Please copy out each line of the entries in which "agent" appears.

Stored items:

++++

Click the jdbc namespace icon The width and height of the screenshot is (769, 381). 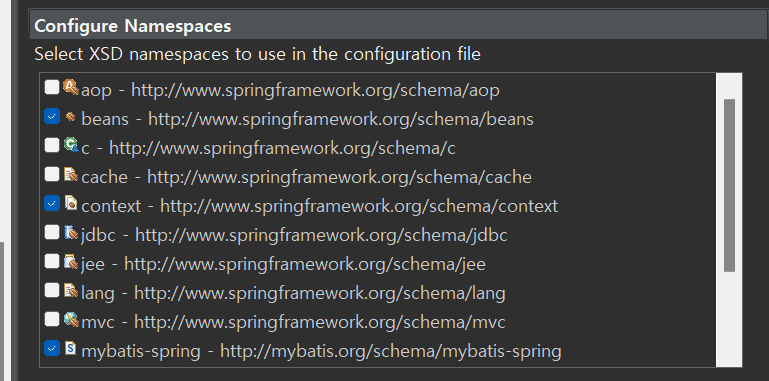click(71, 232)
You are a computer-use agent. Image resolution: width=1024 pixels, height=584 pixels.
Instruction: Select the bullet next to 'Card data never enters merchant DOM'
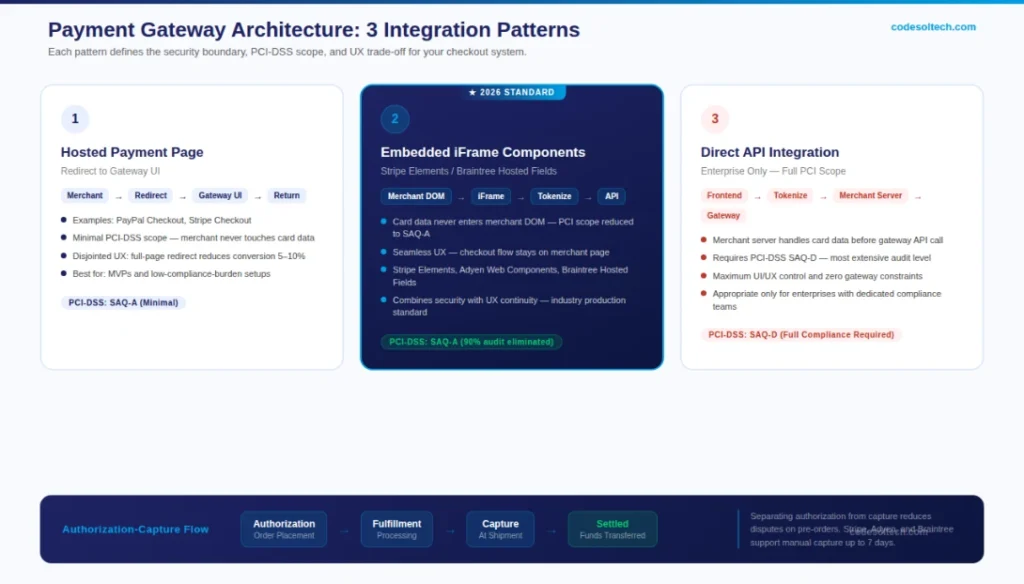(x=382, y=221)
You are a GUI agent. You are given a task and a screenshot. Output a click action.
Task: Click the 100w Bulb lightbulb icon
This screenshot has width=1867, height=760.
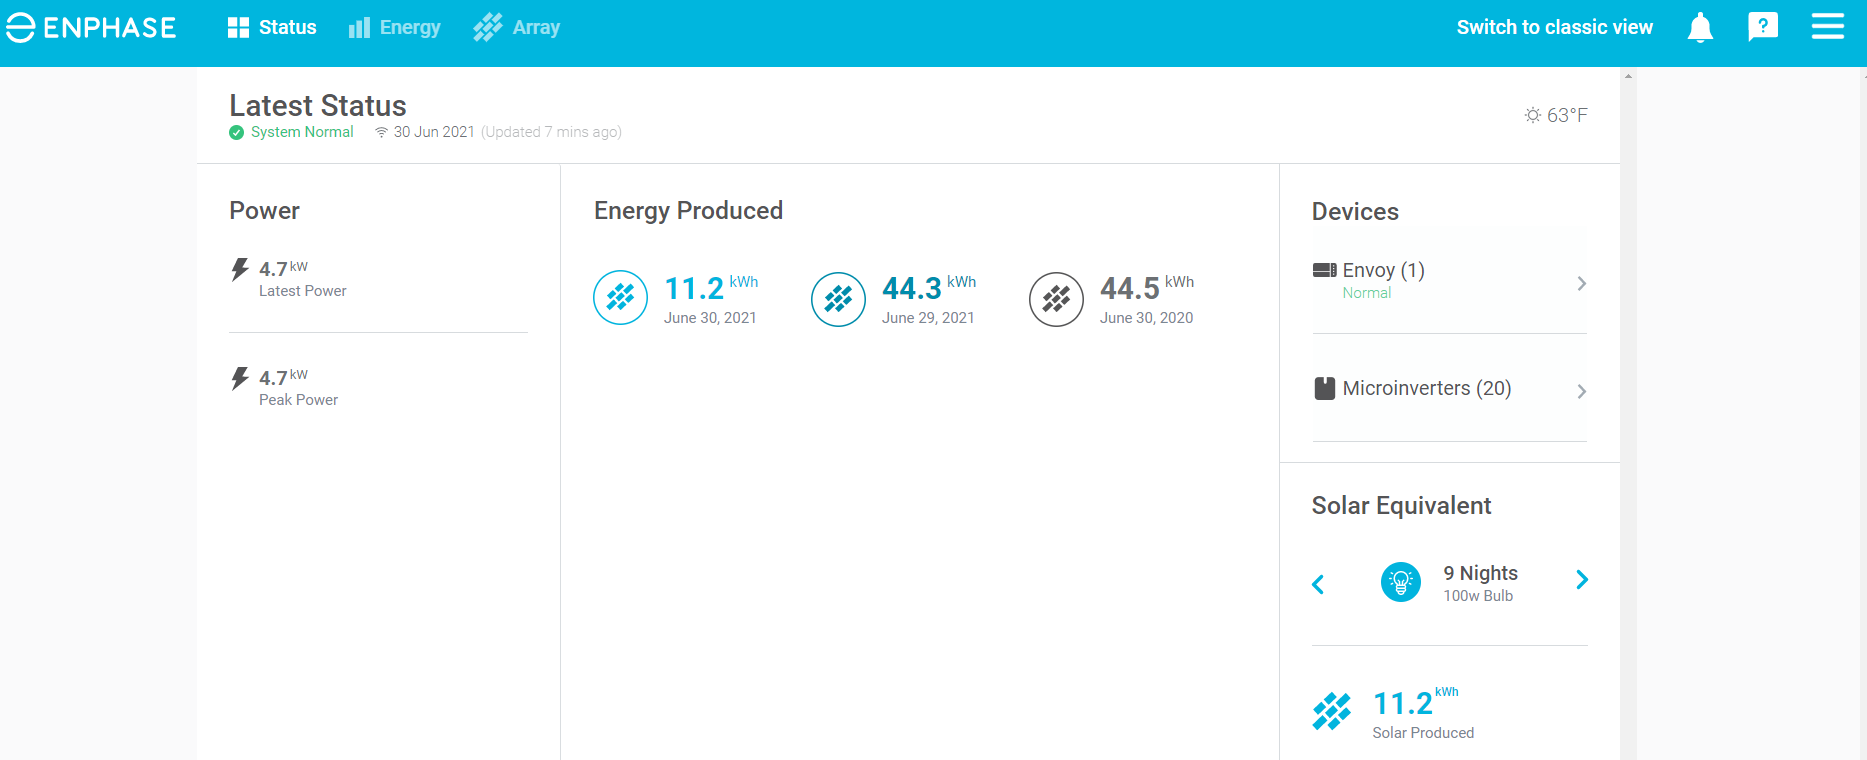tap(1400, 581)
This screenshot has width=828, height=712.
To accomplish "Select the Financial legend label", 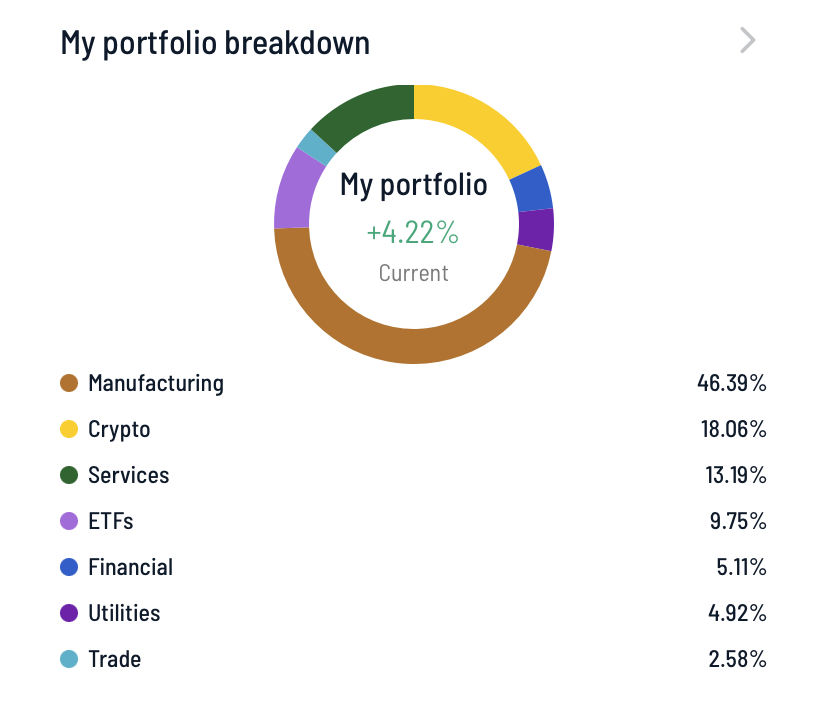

++++

### EXERCISE RESULT
You are a computer-use agent. Image resolution: width=1024 pixels, height=584 pixels.
You are a GUI agent. You are given a task and a screenshot. Output a click action.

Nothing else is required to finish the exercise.